§ **Extrait**:
--
Plus imposant qu’une péniche, boisé élégamment, l’Adamant coule des jours tranquilles sur la Seine en plein Paris. Ce centre de jour accueille, au milieu d’autres, Muriel, François, Olivier, Frédéric, Pascal, des malades souffrant de troubles psychiatriques.

« Je veux vous parler de l’arme de demain… Enfantée du monde elle en sera la fin… Je veux vous parler de moi, de vous. » Les paroles de La bombe humaine de Téléphone, chantée avec cœur en pré-générique par l’un des passagers du refuge flottant, frappent. Entre la folie et la raison, la ligne est très fine. Nicolas Philibert le sait et mélange à l’image patients, médecins, étudiants infirmiers et animateurs, au point de brasser les rôles qu’ils sont censés tenir. Mais les visages de certains sont profondément marqués, yeux fuyants, gestes inquiets. Et quand ils regardent la caméra, étonnés peut-être qu’elle s’intéresse à eux, c’est le réalisateur qu’ils interpellent, puis nous à travers lui. Le documentaire, le temps de quelques secondes, quitte le mode de l’observation pour le participatif. La gêne est furtive et l’on ne peut que s’efforcer de les écouter. Dommage qu’on n’en sache pas davantage sur ces personnages hors norme qui imaginent être la réincarnation de Van Gogh, inventent des souverains antiques, évoquent la solitude de l’hôpital et les médicaments puissants. Le tout dans un climat de douceur et de bienveillance, sans jugement, même si la violence schizophrénique, tenue à l’écart, n’est jamais loin.
--
§ **Données fournies**:
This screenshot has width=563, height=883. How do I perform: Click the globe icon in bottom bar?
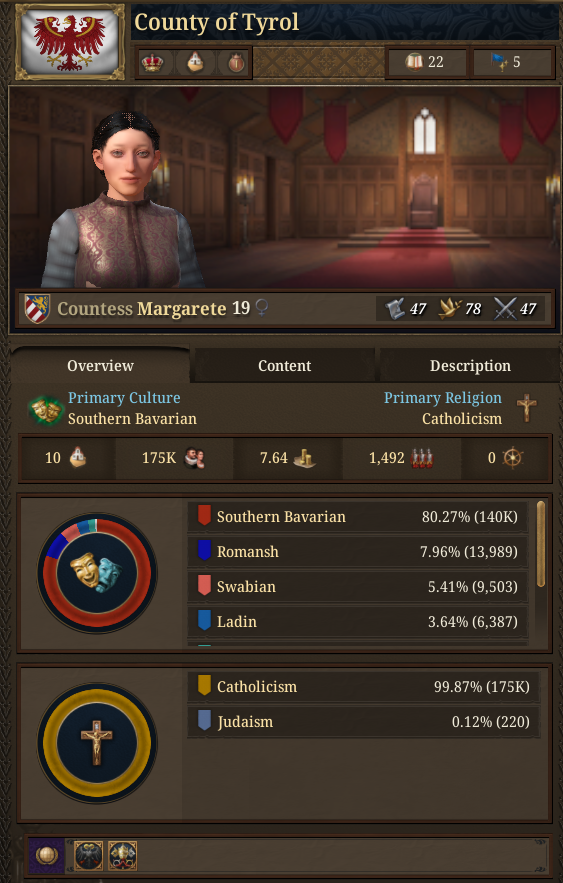pyautogui.click(x=46, y=855)
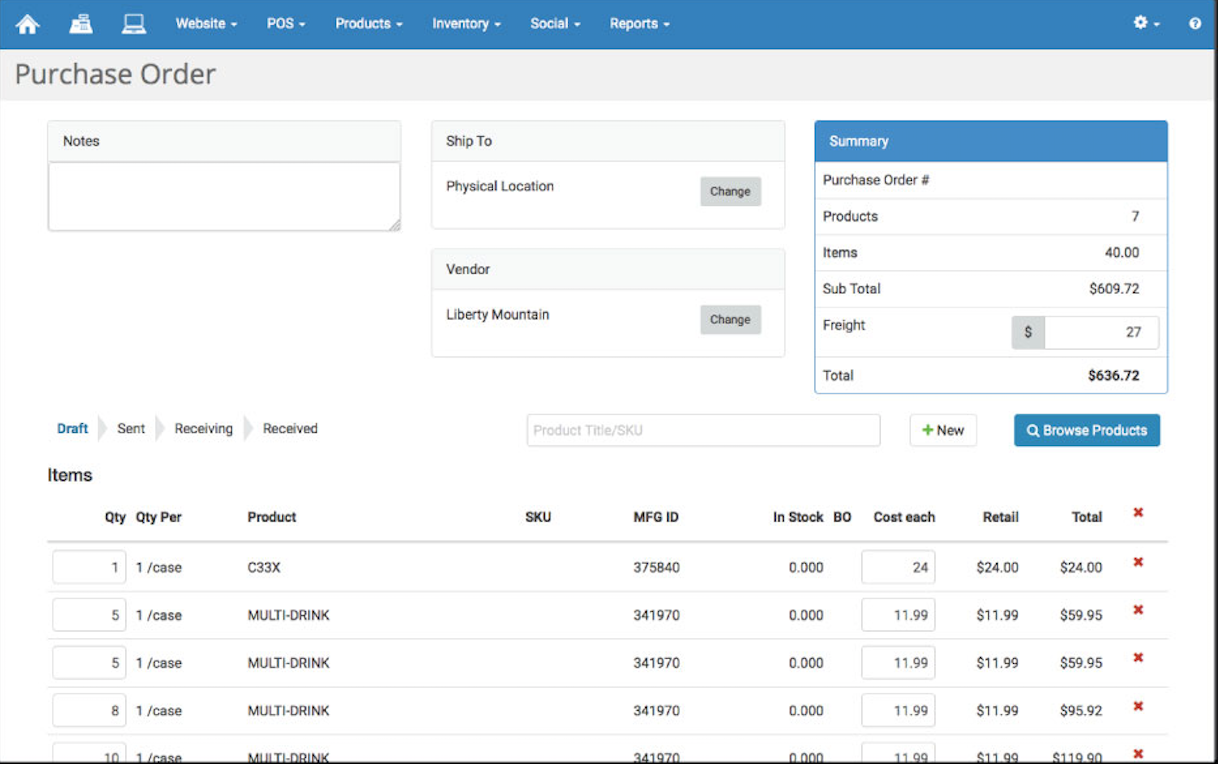
Task: Click the red X in Items header
Action: tap(1138, 513)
--
§ **Consignes à traiter**:
A. Recopiez l'extrait sur l'Adamant de « Plus imposant qu’une » jusqu'à « de troubles psychiatriques. » inclus, en substituant « bateau » à « péniche ».
B. D'après l'extrait sur l'Adamant, quelle chanson un passager interprète-t-il en pré-générique ?
C. Rédigez la suite de l'extrait sur l'Adamant, à partir de sa dernière phrase.

§ **Réponses par consigne**:
A.
Plus imposant qu’une bateau, boisé élégamment, l’Adamant coule des jours tranquilles sur la Seine en plein Paris. Ce centre de jour accueille, au milieu d’autres, Muriel, François, Olivier, Frédéric, Pascal, des malades souffrant de troubles psychiatriques.

B. La bombe humaine, du groupe Téléphone.

C.
Sur l’Adamant, la thérapie passe avant tout par des ateliers d’expression créative. En ces hommes et ces femmes, jeunes ou moins jeunes, éclatent des talents de musicien, dessinateur, peintre, photographe ou poète. Qui a pu penser, il n’y pas si longtemps, que l’art n’était pas essentiel ? A la fois extra et lucide, chacun révèle son talent. Premier volet d’une trilogie sur la santé mentale, le film s’achève sans crier gare et nous laisse sur notre faim. Ces témoins n’ont fait que passer. Ainsi vogue ce bateau ivre d’humanité, tout en restant à quai.